The Gyrokinetic Toroidal Code developed at Princeton University/PPPL (GTC-P) is a highly scalable particle-in-cell (PIC) code which solves the 5D Vlasov-Poisson equation with efficient utilization of modern parallel computer architectures at the petascale and beyond. It is designed with special considerations of incorporating benefits from computer science advances such as deploying multi-threading capability on the leading computing systems. The multiple levels of parallelism, including inter-node domain and particle decomposition, intra-node shared memory partition, and vectorization have enabled pushing the scalability of the PIC method to extreme scales. Facilitated by the fact that GTC-P does not depend on any third party libraries, it is highly portable and has now been compiled and successfully deployed on a large variety of computing platforms that include the top 7 supercomputers world-wide. In particular, it has efficiently utilized up to 1.5M cores on a large variety of systems that include Tianhe2 (China), Titan (US), Sequoia (US), K computer (Japan), Mira (US), Piz Daint (Switzerland), Stampede (US) and Blue Waters (US).
GTC-P is a MPI and OpenMP hybrid code written in C language. The CPU version of the code also supports Intel Xeon Phi architecture in native, symmetric and offload mode. The GPU version of the code is written in CUDA language.
Bei Wang (Princeton University), Stephane Ethier (PPPL), Kamesh Madduri (Penn State University), Khaled Ibrahim (LBL)
This code is developed in Princeton University and Princeton Plasma Physics Laboratory.
Please contact Bei Wang, firstname.lastname@example.org for accessing the source code.
Please contact Bei Wang, email@example.com for accessing the documentation.

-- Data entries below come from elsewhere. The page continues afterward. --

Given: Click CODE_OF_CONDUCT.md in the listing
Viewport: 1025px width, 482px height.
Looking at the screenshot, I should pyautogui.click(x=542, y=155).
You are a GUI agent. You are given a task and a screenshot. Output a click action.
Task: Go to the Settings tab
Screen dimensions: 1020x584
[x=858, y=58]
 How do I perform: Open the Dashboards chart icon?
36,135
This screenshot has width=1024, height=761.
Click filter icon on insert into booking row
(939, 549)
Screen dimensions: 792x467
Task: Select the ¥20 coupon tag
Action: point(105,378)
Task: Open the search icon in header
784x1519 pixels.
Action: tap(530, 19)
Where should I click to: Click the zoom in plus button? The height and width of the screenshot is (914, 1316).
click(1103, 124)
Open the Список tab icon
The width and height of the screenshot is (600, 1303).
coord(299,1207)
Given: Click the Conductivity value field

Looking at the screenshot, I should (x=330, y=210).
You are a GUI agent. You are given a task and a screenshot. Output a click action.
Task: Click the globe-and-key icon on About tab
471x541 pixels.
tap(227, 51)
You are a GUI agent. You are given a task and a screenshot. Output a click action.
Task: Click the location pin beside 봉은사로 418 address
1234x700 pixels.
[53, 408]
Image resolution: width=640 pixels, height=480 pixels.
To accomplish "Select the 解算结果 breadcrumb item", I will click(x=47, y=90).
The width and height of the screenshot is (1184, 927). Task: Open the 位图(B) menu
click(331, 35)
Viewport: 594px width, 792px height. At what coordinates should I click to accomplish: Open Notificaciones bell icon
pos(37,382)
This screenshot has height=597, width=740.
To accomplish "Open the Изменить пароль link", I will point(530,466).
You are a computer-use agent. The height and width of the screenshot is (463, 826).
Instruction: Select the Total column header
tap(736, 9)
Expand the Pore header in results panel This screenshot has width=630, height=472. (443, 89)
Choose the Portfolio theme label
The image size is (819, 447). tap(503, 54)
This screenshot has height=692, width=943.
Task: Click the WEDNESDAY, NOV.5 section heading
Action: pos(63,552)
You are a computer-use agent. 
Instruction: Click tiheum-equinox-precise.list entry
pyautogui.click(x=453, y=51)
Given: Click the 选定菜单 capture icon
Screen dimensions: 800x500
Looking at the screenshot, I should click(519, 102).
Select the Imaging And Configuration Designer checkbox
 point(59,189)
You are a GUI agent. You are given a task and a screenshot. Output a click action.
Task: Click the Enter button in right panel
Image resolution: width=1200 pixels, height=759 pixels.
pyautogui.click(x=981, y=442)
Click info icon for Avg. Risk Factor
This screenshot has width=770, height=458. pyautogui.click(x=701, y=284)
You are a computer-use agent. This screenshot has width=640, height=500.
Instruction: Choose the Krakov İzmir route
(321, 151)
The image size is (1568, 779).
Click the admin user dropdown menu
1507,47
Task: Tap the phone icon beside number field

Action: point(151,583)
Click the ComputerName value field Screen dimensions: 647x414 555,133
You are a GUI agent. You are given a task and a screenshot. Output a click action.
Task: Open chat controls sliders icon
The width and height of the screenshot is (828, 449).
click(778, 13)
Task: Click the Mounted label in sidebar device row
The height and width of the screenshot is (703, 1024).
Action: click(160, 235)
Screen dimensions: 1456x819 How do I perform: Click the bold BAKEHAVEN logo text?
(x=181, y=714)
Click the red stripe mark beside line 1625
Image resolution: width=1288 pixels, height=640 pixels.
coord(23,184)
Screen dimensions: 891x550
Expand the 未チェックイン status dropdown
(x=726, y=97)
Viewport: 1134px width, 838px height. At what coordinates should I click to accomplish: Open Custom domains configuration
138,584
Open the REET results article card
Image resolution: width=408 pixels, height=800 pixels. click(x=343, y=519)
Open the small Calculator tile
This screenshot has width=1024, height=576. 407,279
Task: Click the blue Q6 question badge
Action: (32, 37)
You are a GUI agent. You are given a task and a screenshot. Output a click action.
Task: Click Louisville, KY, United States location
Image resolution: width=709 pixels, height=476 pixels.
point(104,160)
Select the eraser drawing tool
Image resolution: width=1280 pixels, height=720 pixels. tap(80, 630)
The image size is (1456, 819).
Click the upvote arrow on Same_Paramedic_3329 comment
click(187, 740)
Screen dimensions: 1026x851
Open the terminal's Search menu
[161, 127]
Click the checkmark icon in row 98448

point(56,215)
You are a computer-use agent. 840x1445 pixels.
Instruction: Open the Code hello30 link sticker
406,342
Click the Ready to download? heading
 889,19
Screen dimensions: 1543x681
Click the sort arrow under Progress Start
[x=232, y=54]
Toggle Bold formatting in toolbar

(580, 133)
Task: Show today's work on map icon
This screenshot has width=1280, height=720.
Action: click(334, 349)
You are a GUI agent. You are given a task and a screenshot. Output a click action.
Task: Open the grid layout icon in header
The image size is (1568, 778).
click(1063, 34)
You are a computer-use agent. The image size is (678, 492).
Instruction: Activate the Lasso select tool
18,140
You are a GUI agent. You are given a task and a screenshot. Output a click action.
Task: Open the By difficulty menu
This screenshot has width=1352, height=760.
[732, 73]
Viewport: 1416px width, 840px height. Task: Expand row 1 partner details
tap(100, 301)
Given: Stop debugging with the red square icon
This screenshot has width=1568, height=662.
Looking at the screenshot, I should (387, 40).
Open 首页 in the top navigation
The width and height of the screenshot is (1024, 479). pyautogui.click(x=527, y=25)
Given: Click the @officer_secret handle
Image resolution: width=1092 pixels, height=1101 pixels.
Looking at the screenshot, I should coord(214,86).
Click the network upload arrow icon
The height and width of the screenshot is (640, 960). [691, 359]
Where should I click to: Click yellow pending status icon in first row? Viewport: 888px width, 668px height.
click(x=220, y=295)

B. Wang, S. Ethier, W. Tang, T. Williams, K. Ibrahim, K. Madduri, S. Williams and L. Oliker, Kinetic Turbulence Simulations at Extreme Scale on Leadership-Class Systems, SC13, Proceedings of 2013 International Conference on High Performance Computing, Networking, Storage and Analysis, pp 82 http://dl.acm.org/citation.cfm?id=2503258
History of the Family of GTC Code:
GTC-P is based on the original version of GTC code developed by Z. Lin at UC Irvine. The GTC code was written in FORTRAN 90 language and has three levels of parallelism: a one-dimensional domain decomposition in the toroidal dimension, a particle decomposition in each toroidal domain, and multithreaded, shared memory loop-level parallelism implemented with OpenMP. The method scales very well to a large number of processor cores with respect to the number of particles. However, the approach can suffer from performance bottlenecks when simulating large scale plasmas, e.g., ITER (the largest device currently under construction in France), because of the increasing grid-related computation and memory requirement on each process. This is due to the fact that with only one-dimensional domain decomposition in the toroidal dimension, each process will keep a copy of the full poloidal grid and the number of grid points in the poloidal grid increases by a factor of 4 for a plasma device of twice the minor radius. In order to effectively address the open questions in fusion plasma physics such as the scaling of the energy confinement time with system size, a key additional level of domain decomposition in the radial dimension was introduced and the code was named as Gyrokinetic Toroidal Code at Princeton (GTC-P). The first version of GTC-P was written in FORTRAN 90 with reduced memory requirements through the additional domain decomposition; however, this version of the code showed substantial load imbalance at high processor counts and lacked multithreading capability for some grid-based subroutines (e.g., Poisson solver), which impeded the performance on multicore and manycore architectures. Recently, we have developed a new version of GTC-P code by completely rewriting the original FORTRAN code in C, simplifying the porting process to GPUs, Intel Xeon Phis, and forthcoming multicore technologies. Additionally, the rewrite enabled easier exploitation of low-level optimizations. The code is designed with special considerations of incorporating benefits from computer science advances such as deploying multi-threading capability on the leading computing systems. The multiple levels of parallelism, including inter-node 2D domain decomposition and particle decomposition, and intra-node shared memory partition, as well as vectorization within each core, have allowed effective GTC scalability at extreme scales.